Commentaires de la Règle de saint Benoît

(Prol 48) Aimer les commencements

48garde-toi bien, sous l'effet d'une crainte subite, de quitter la voie du salut dont les débuts sont toujours difficiles.

Toute la règle est comme insérée dans deux mentions du commencement : le Prologue, pour inviter le moine à ne pas s’en effrayer, le dernier chapitre pour rappeler qu’avec la règle, il y a seulement un commencement de la vie monastique. Pour surmonter les inévitables difficultés des commencements, tout comme pour ne pas être un éternel débutant, le moine doit faire preuve de beaucoup d’amour.

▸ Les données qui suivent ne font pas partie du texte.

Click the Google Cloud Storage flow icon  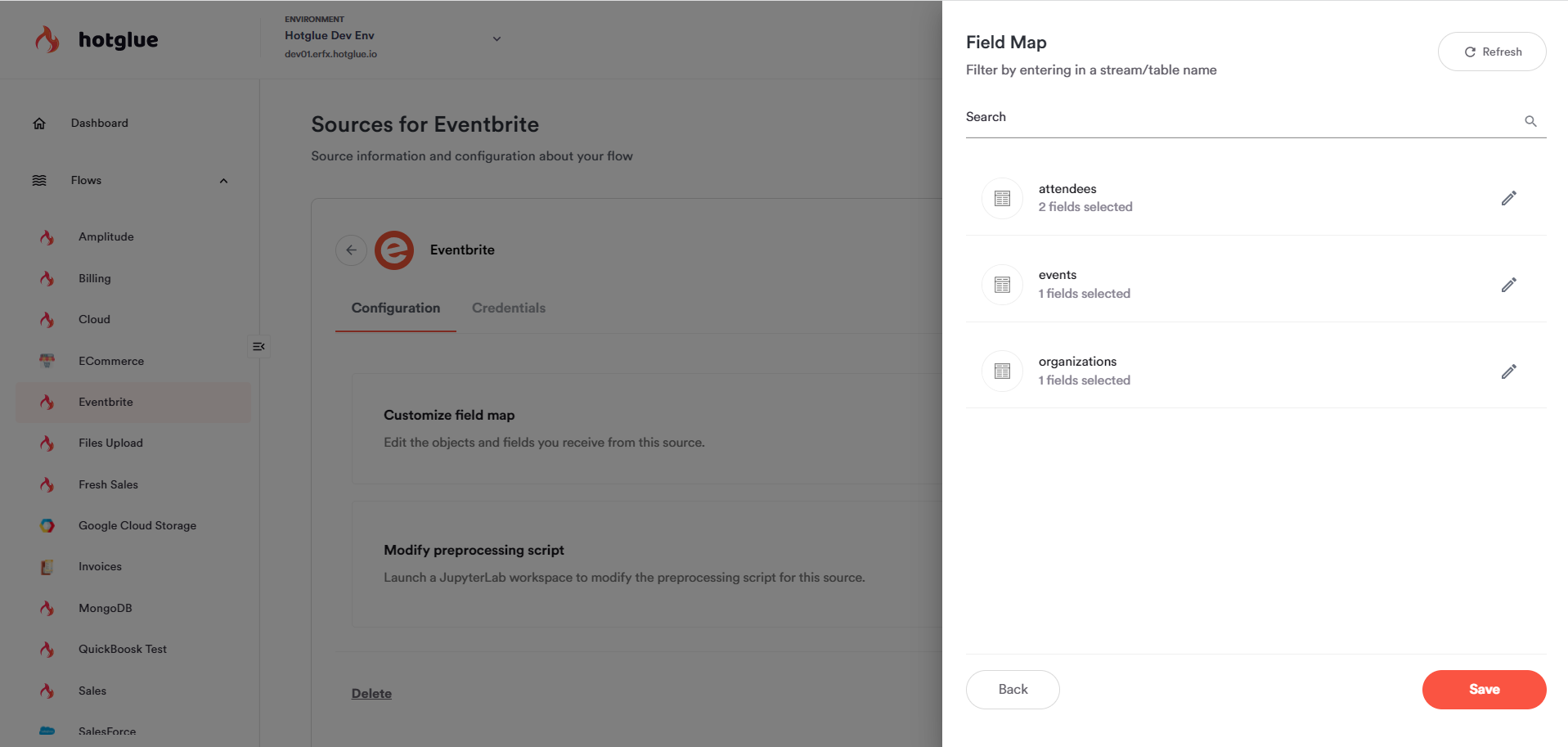click(x=47, y=526)
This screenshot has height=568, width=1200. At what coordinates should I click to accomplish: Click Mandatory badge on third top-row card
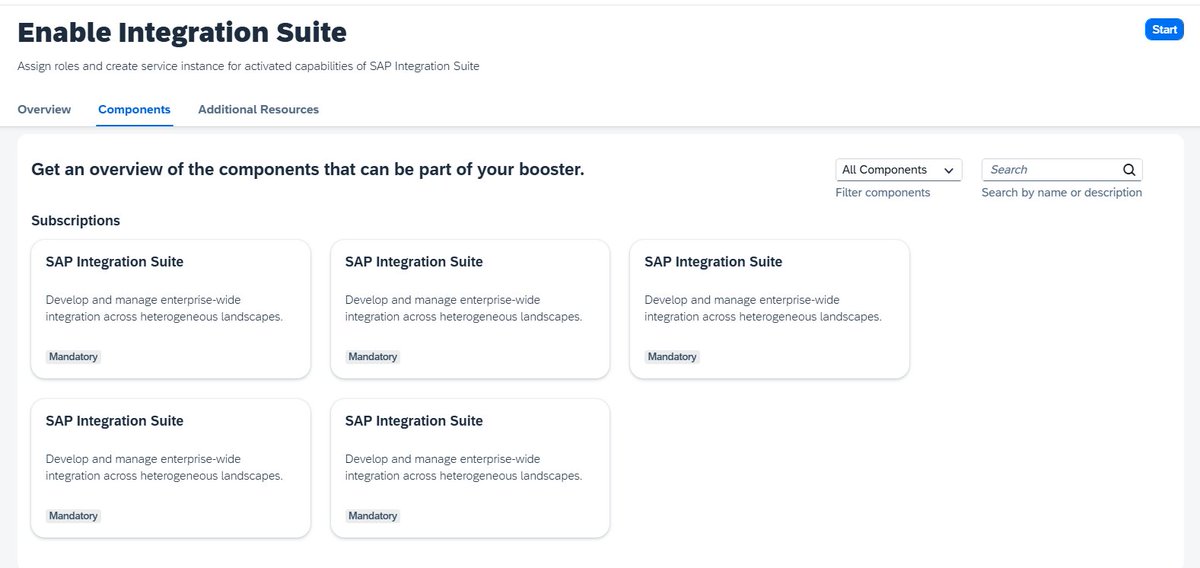pyautogui.click(x=672, y=357)
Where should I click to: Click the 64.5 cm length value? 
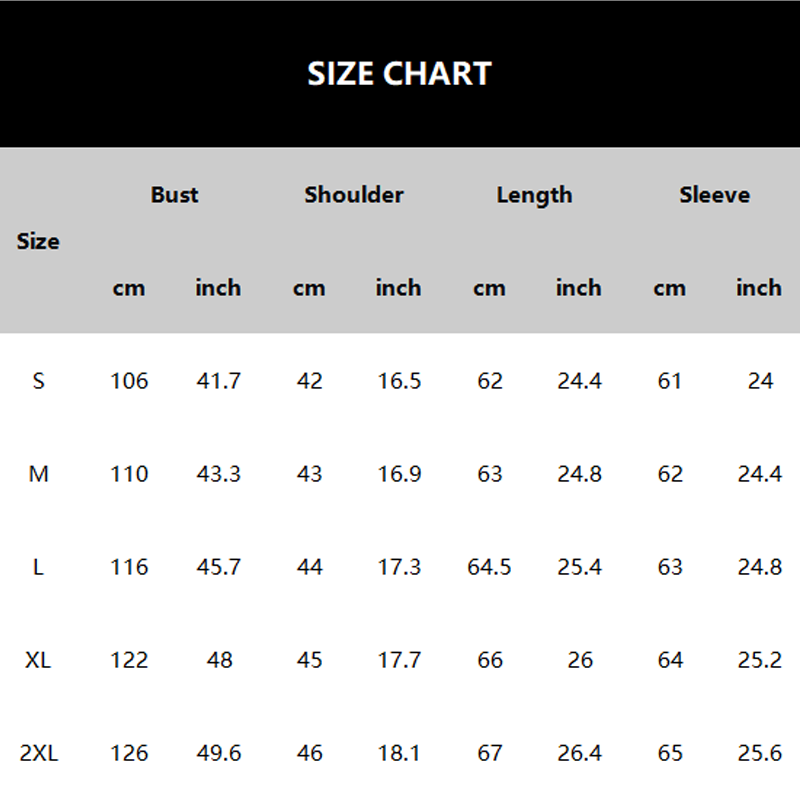tap(489, 567)
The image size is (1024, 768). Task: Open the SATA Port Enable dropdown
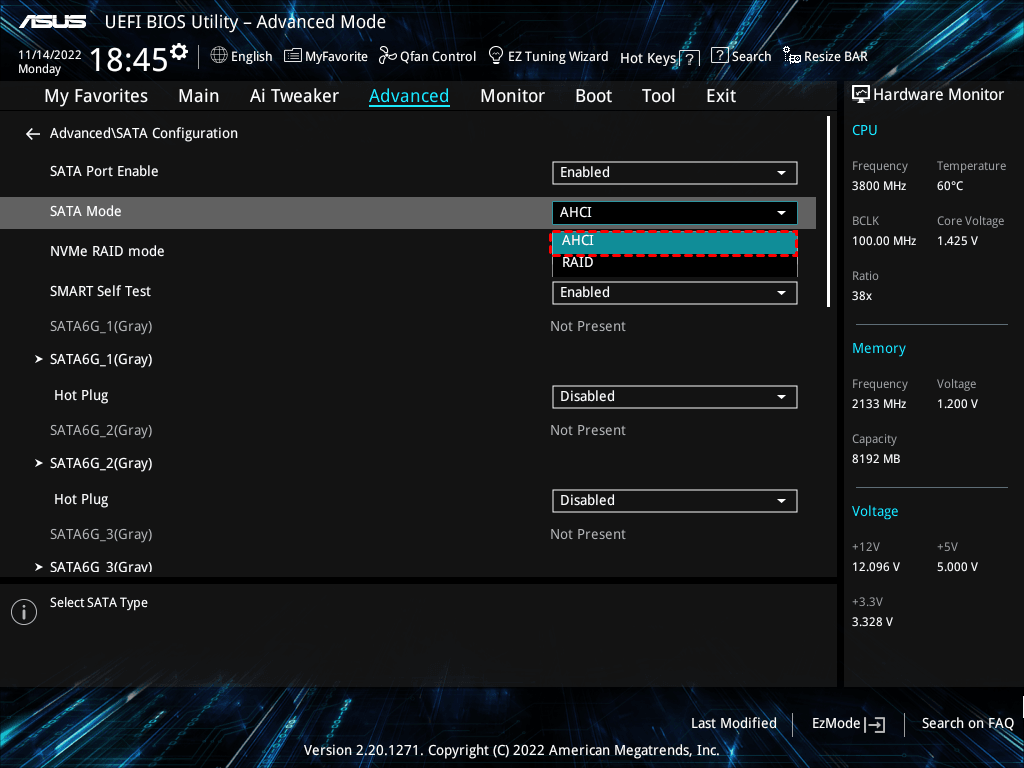pyautogui.click(x=674, y=172)
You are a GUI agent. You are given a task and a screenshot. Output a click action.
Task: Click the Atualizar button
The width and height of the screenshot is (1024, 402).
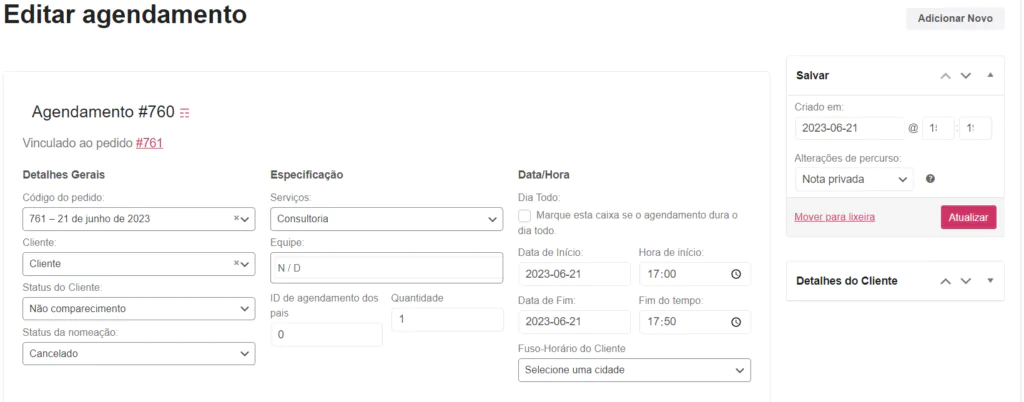(x=968, y=217)
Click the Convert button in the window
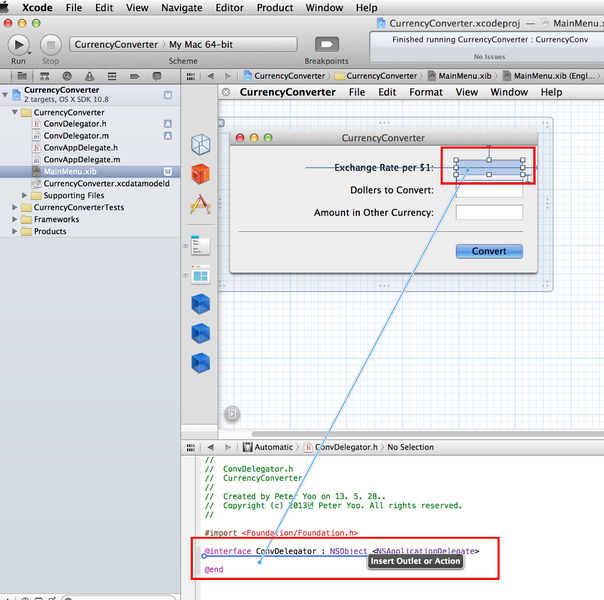This screenshot has width=604, height=600. pyautogui.click(x=489, y=251)
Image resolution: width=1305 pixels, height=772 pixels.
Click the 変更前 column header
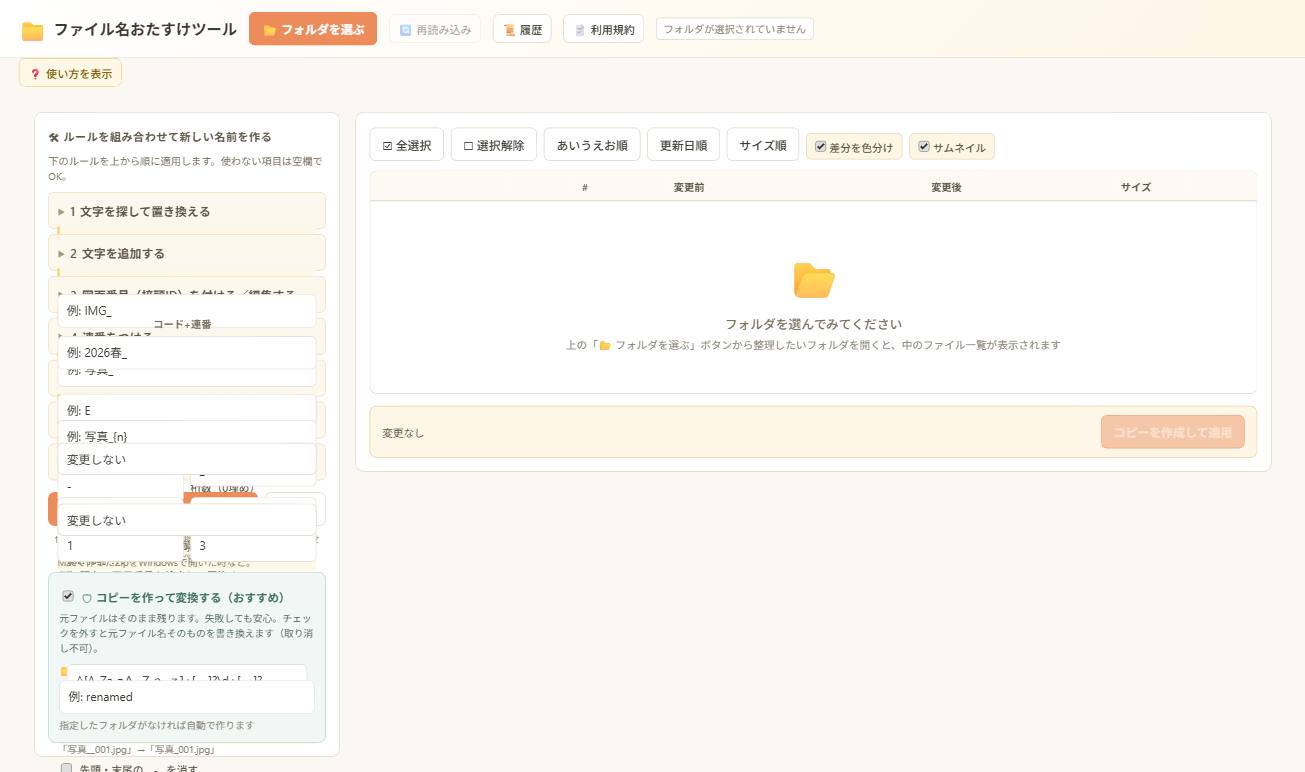pos(689,187)
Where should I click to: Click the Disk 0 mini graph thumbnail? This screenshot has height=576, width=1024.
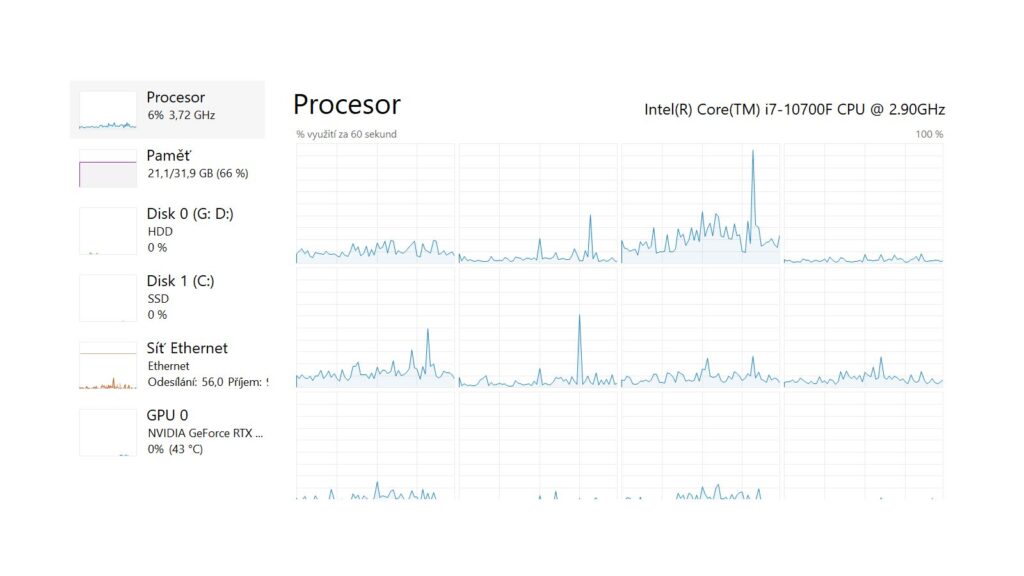108,231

Mais qu’y a-t-il à aimer dans un commencement ? Le moine y retrouve une des grandes vertus monastiques : l’humilité. C’est en réalité la vertu du créateur et toute création suppose un commencement, qui déploiera ensuite toutes ses virtualités. Accepter de commencer, c’est reconnaître qu’il y a quelque chose ou quelqu’un qui n‘est pas encore là. Je ne suis pas tout et je n’ai pas tout immédiatement. Je dois me mettre en route, laisser et faire grandir le désir de Celui que je veux rencontrer.

Le remarque-t-on assez ? La liturgie célèbre essentiellement des commencements : annonciation, visitation, avent, nativité, entrée dans le peuple élu (circoncision), baptême,…Quant à la résurrection, elle recule à perte vue, c’est-à-dire à jamais, ce que nous considérons comme une fin. Quand saint Benoît demande de ne rien préférer à l’Office divin, il demande de ne rien préférer à la célébration de tous ces commencements. Ainsi tout commencement revient-il peut-être à une résurrection.

Quand le moine promet la stabilité, il promet d’aller toujours de commencement en commencement.